The other reason is that they already had one SEC investigation for their information flow practices ... probably unpleasant. The legal advice that follows is always that you can't be held responsible for what you don't say. I think they've gotten more opaque since then.
Is there something in the news? I remember Molycorp had a $150 million claim against an engineering company ... not billions by any stretch, but still if there was a judgement to award 60% ... that would be real money ... $90 million.
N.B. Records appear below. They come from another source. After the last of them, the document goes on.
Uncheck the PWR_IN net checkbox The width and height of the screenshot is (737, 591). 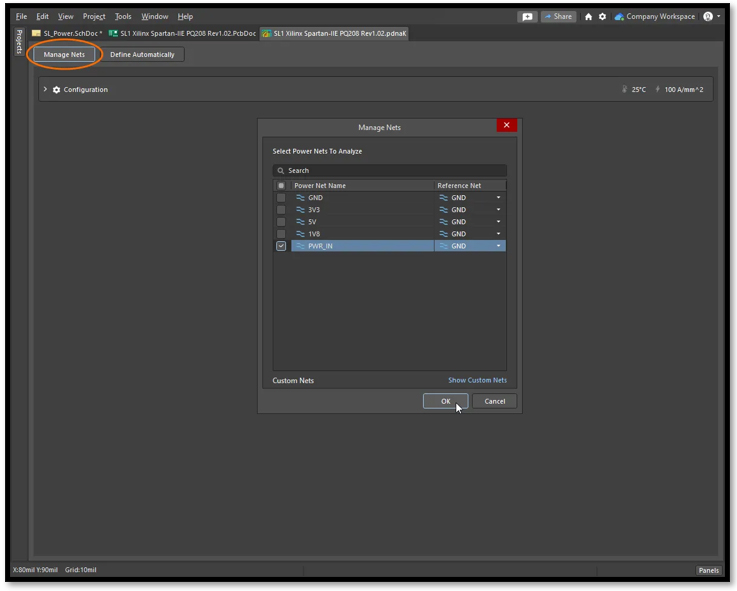[x=281, y=246]
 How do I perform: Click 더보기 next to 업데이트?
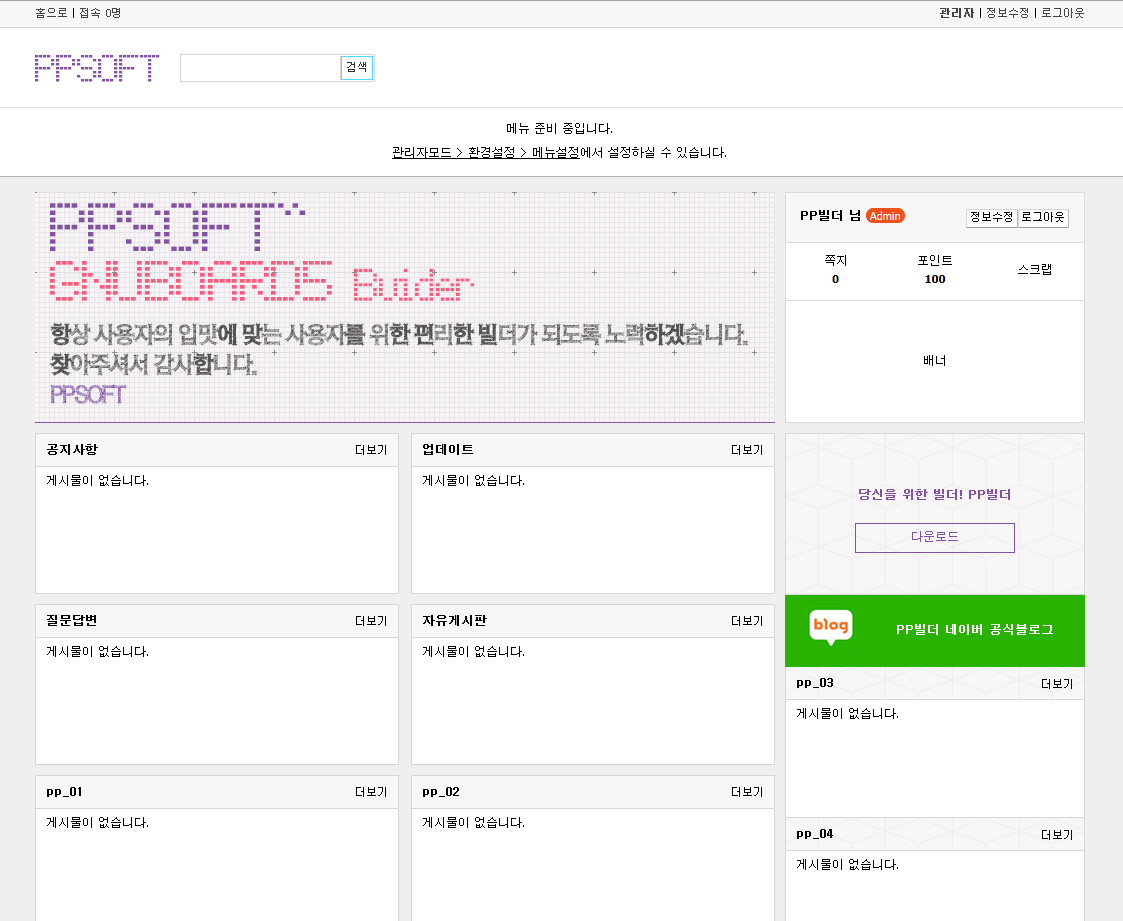(745, 450)
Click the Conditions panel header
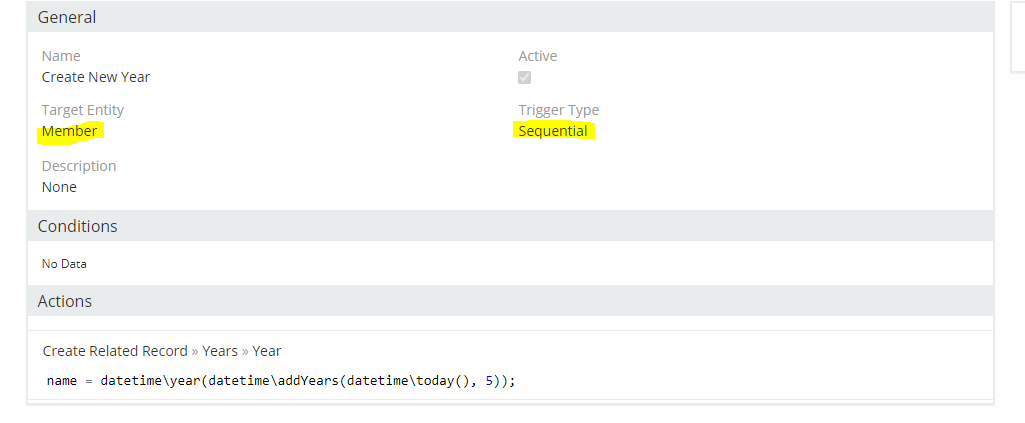 [x=78, y=226]
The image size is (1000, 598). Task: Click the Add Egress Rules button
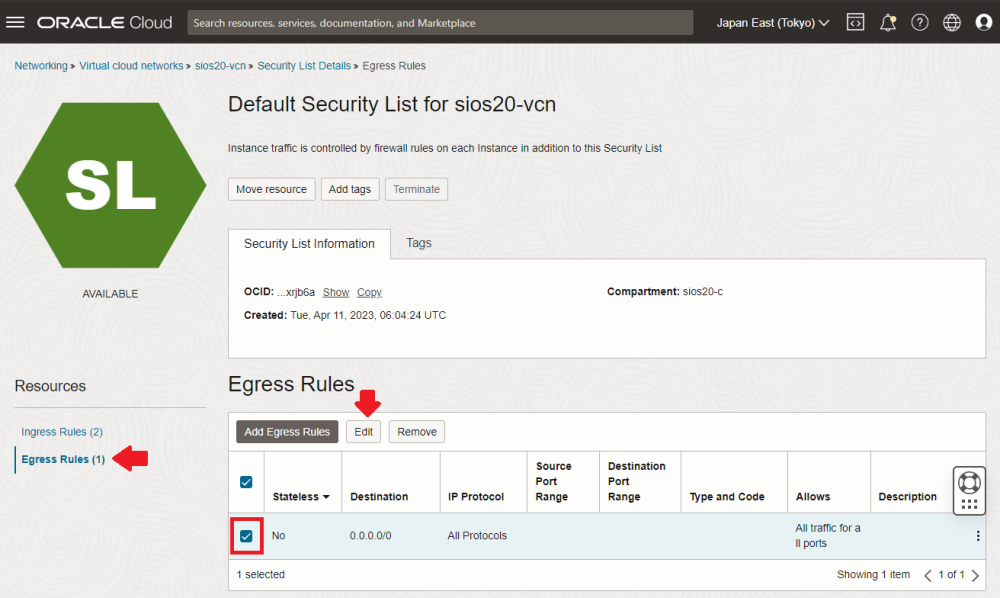(x=287, y=432)
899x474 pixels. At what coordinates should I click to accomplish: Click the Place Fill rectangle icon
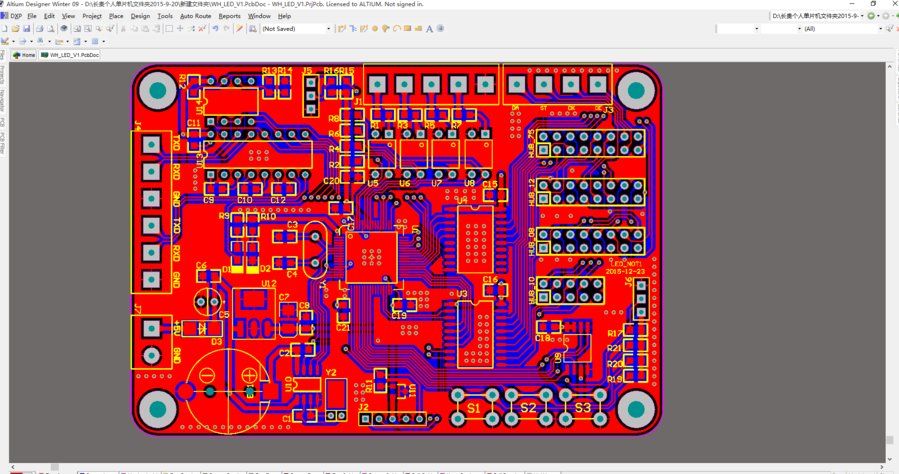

I've googled and see nothing.
The RE price will obviously respond to the RE supply and demand. If wind power installations move from the 35k MW of 2013 back to the 45k MW of 2012 (and projections are they will, then the additional supply from Molycorp is dwarfed by the additional demand from wind turbine manufacturers. You have to take the market they sell into as an important factor in any financial pseudo-analysis. You rare include any demand growth, and over estimate the supply growth issues.
Obviously the relative in-elasticity or elasticity of the demand curve is a critically important factor that is unknown. Merely pointing to the increase in supply does not actually tell anything. If the demand curve is HIGHLY elastic (ie nearly flat) then the new price equilibrium after introducing new supply is barely changed. If the demand curve is highly inelastic (ie nearly vertical) then a small change in supply will wildly change the price.
Your analysis has the benefit of sounding like common sense, but it leaves out so much as to be relatively useless. Yes, common sense tells us increased supply generally leads to lower prices (although nothing of the magnitude of the response). Common sense also tells us that decreased demand leads to a lower price (what we've seen last year). Market forces are important, but don't neglect the general market force of an improving world economy, and the specifics of the RE demand markets.
The funny thing is that it took Moody's this long since the dismal Q1 report to add up the numbers and listen to the CC about delays, and to conclude the situation was a little worse. The stock market figures that out in a day, and the bond market (I don't know) probably had the same speed.
Moody's is telling us what we already know: Molycorp lost money in Q1 and made it clear that progress was slower than the had previously stated.
Since the news of a settlement with M&K Engineering caused me to look at the 11-5-2012 PR, I will excerpt the most painful sentence:
"Those defects will not impact the timing of the Company’s plans to ramp up production at its Mountain Pass facility, Mr. Ashburn said, and the Company still expects to achieve full Phase 1 production rates by the end of the current quarter as previously announced."
You can't spin the failure to meet the schedule. It is the failure that is behind every other bit of bad news. Over budget and behind schedule. Moody's seems determined to show that they can move with the same glacial pace with their ratings.
Looks like Moody's now has an understanding of the Q1 report and CC. You know, the one that caused the market to drop the stock price 30% in after hours trading a few minutes later. I'm guessing bond prices on the Molycorp notes dropped in the same time frame.
We knew as soon as they said that they are having trouble with the ramp up that it was bad news. As soon as they reported low, low revenues, we knew that the financial situation was now incrementally worse.
Anyone looking at this rating change and thinking it is news is missing the glacial pace of bond ratings agencies.